TASK TO CARRY OUT: Your answer should be one number: how many lines of the records hold the string "Perfumes".

RECORDS SHOWN:
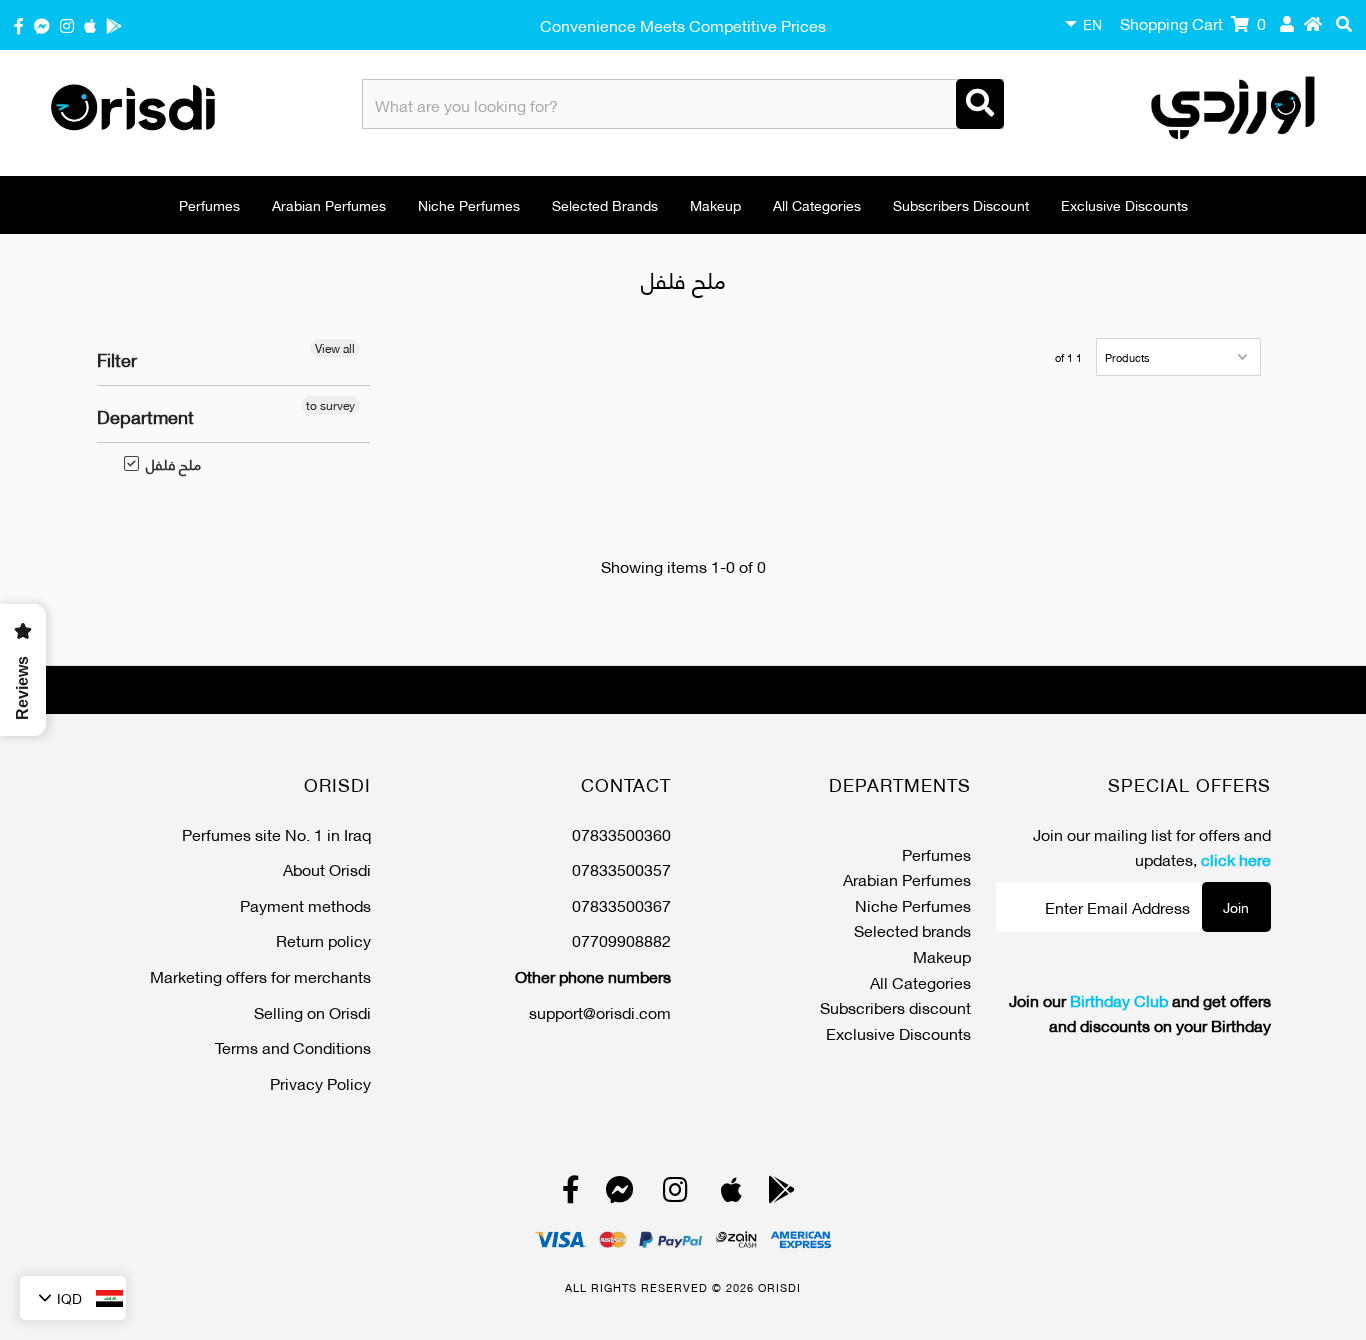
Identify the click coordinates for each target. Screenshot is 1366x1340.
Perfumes (209, 204)
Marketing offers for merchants (260, 975)
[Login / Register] (1287, 23)
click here (1236, 858)
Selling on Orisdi (312, 1011)
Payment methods (305, 904)
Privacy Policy (320, 1082)
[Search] (980, 104)
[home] (1313, 23)
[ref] (42, 24)
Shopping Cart (1193, 22)
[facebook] (19, 24)
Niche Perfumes (469, 204)
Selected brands (605, 204)
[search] (1344, 23)
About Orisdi (327, 868)
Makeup (715, 204)
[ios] (90, 24)
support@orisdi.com (600, 1011)
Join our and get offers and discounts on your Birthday (1140, 1012)
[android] (114, 24)
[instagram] (67, 24)
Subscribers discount (961, 204)
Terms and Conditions (293, 1046)
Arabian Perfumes (329, 204)
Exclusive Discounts (1124, 204)
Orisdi (779, 1287)
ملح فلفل (163, 464)
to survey (330, 405)
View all (335, 348)
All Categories (817, 204)
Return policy (323, 939)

REPLY TO THE EXERCISE: 3